--- EXTRACTED INFORMATION ---

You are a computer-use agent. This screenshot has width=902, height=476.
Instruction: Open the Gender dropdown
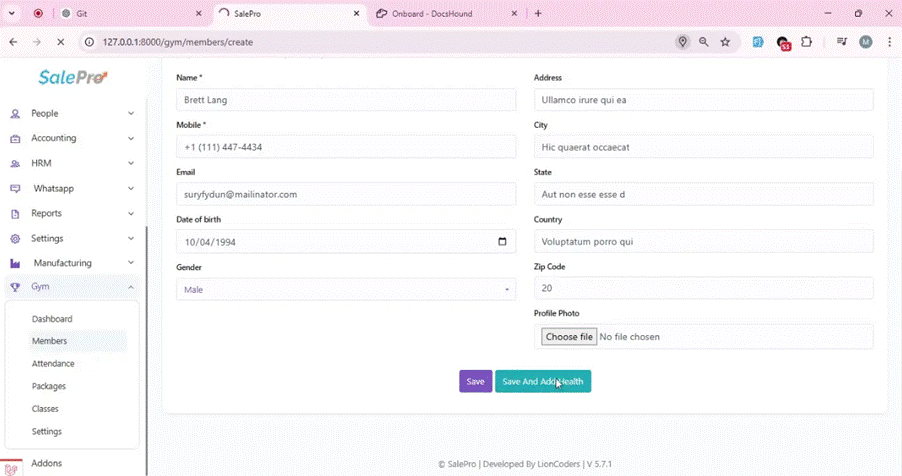(x=346, y=289)
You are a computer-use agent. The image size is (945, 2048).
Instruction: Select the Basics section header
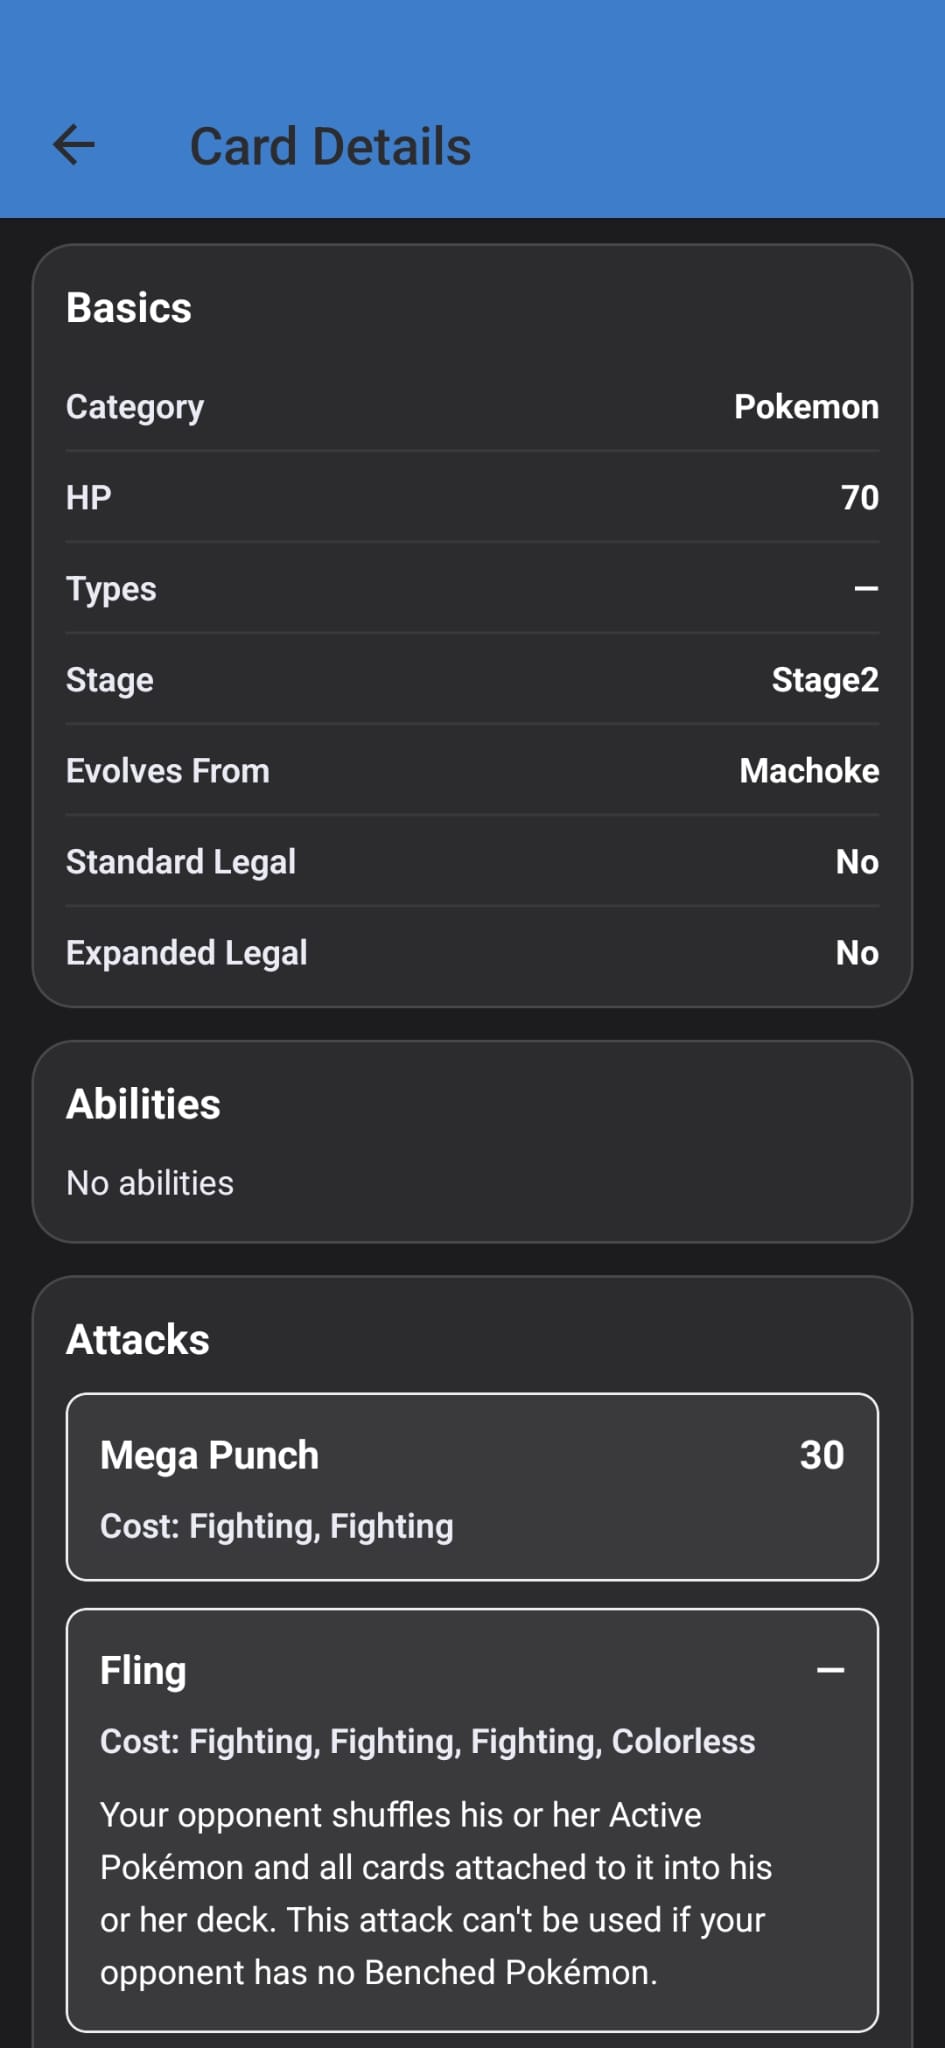128,308
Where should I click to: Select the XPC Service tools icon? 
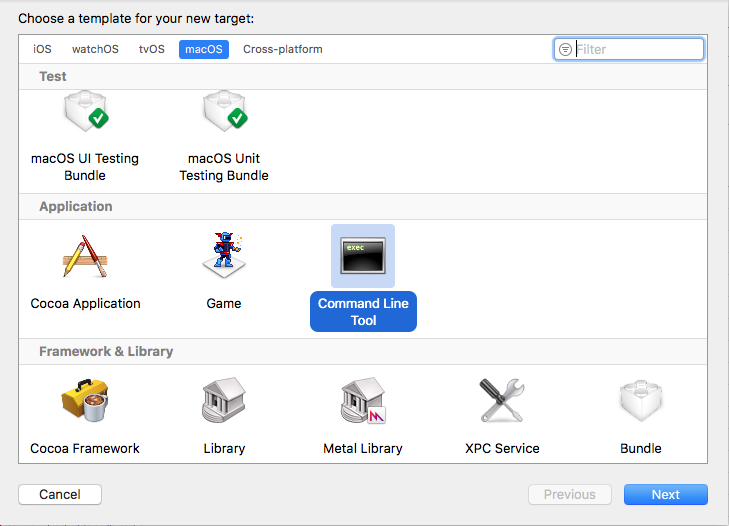502,401
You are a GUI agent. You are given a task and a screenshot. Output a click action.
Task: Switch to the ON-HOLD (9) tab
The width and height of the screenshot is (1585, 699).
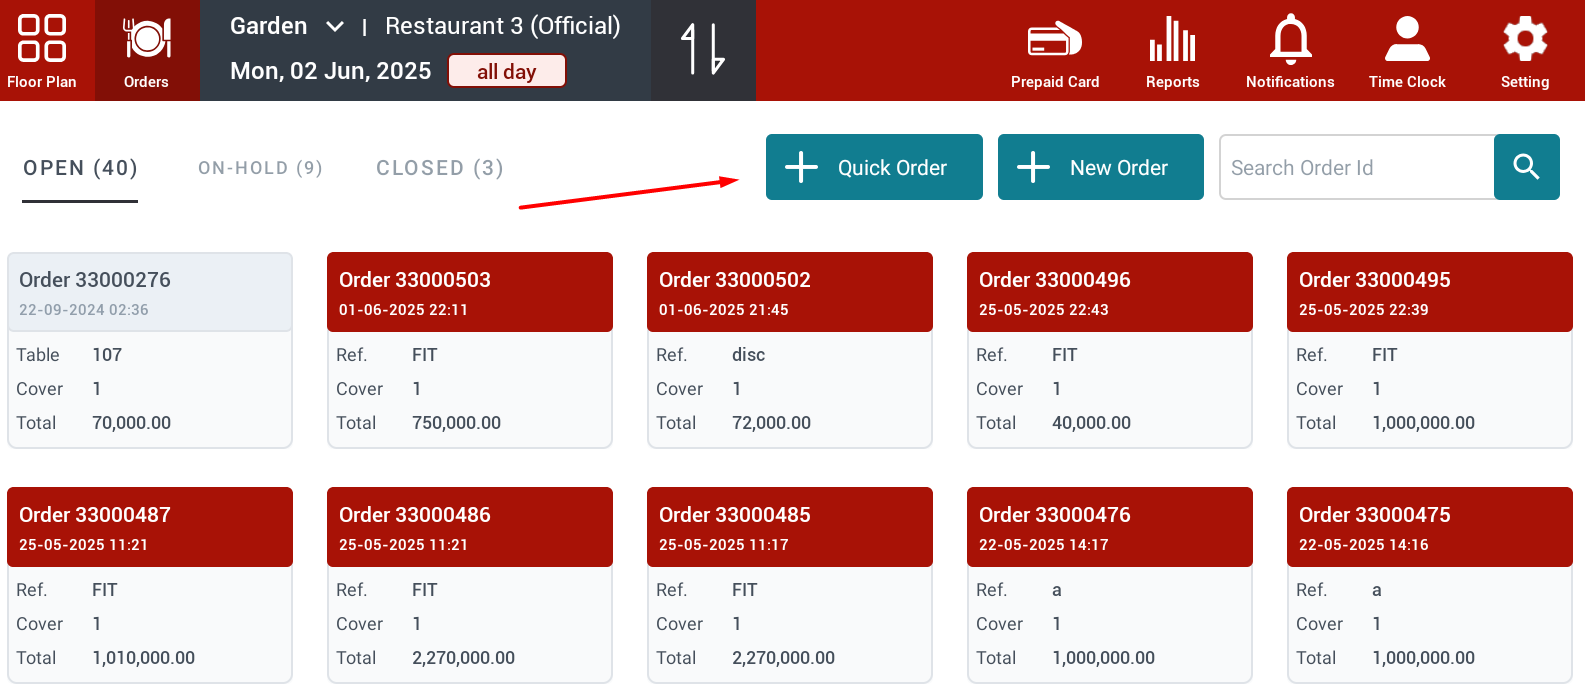pyautogui.click(x=260, y=168)
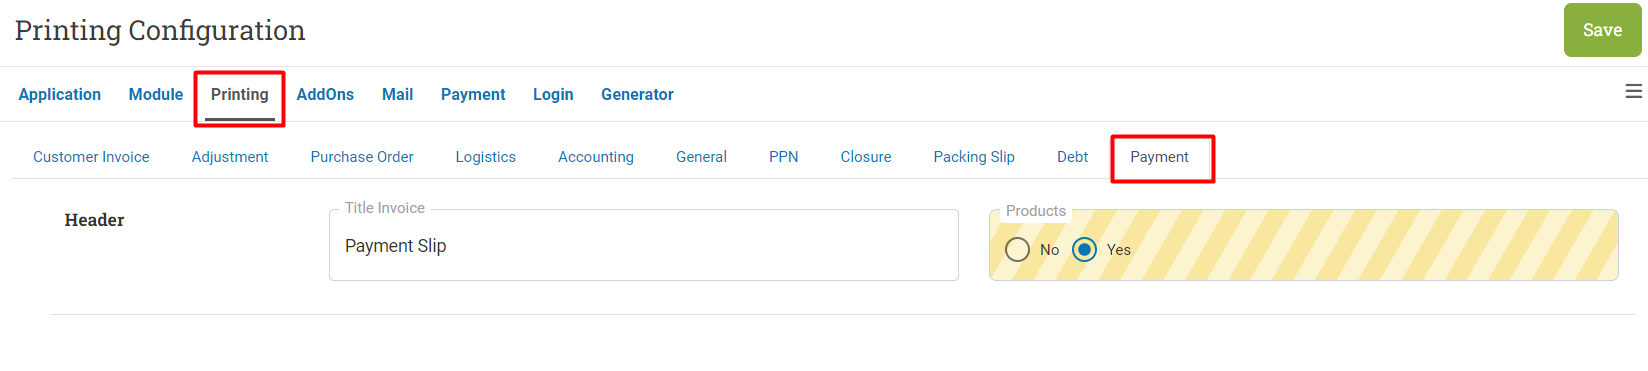Select the Yes radio button for Products
The width and height of the screenshot is (1648, 371).
[x=1084, y=250]
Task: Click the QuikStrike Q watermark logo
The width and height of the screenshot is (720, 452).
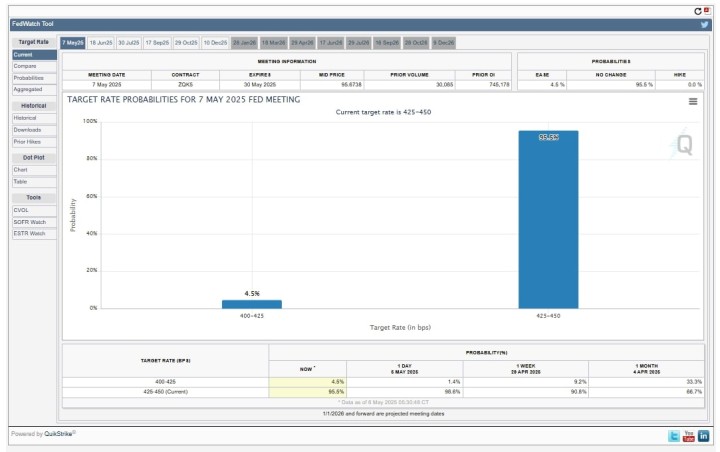Action: point(684,145)
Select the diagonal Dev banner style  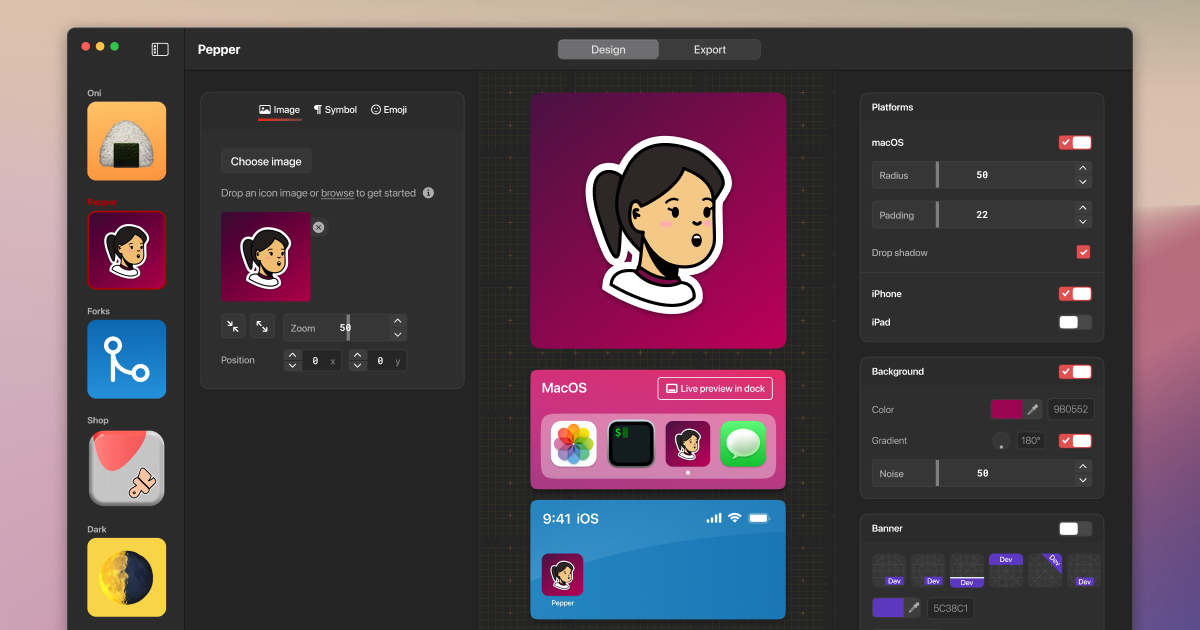click(1045, 570)
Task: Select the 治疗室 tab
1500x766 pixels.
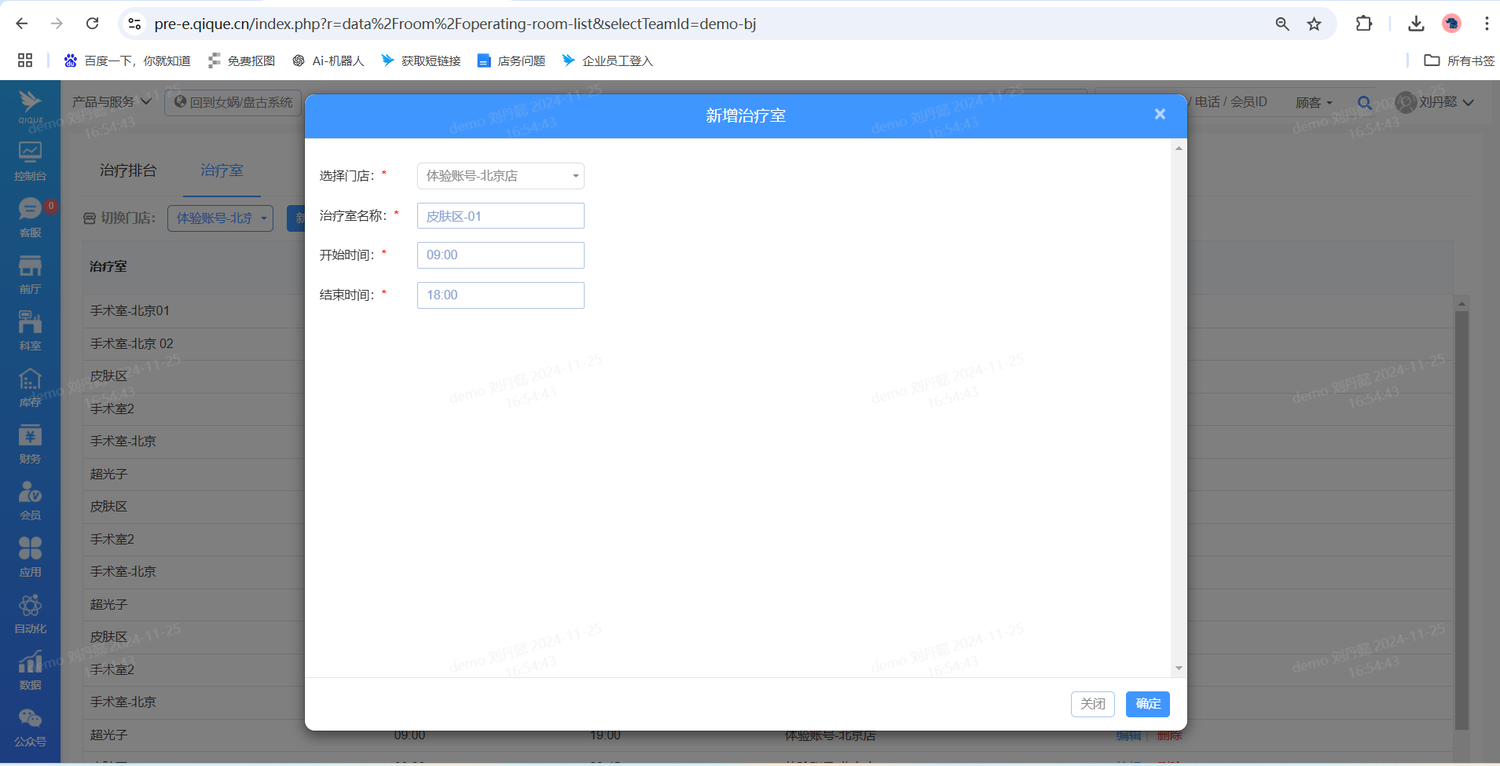Action: [221, 170]
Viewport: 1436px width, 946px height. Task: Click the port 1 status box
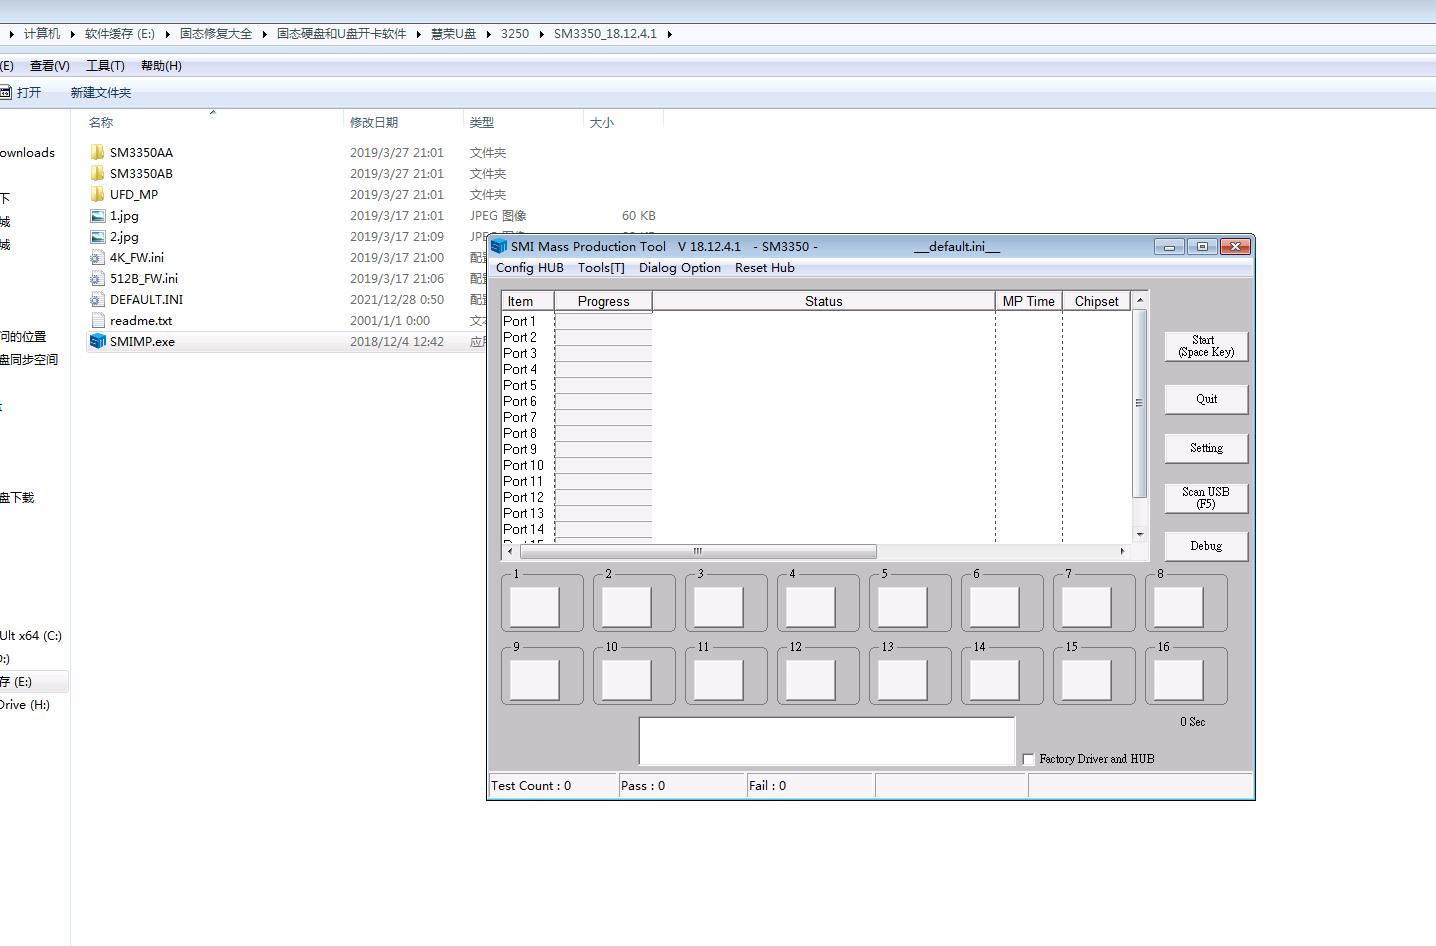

---

__PROBLEM__.
For each line in the entries that holds "agent", return that line.

__ANSWER FOR THE TASK__.
You are a computer-use agent. This screenshot has width=902, height=476.
You are a computer-use agent. The image size is (945, 2048).
You are a GUI agent. You are given a task and a screenshot. Output a click action.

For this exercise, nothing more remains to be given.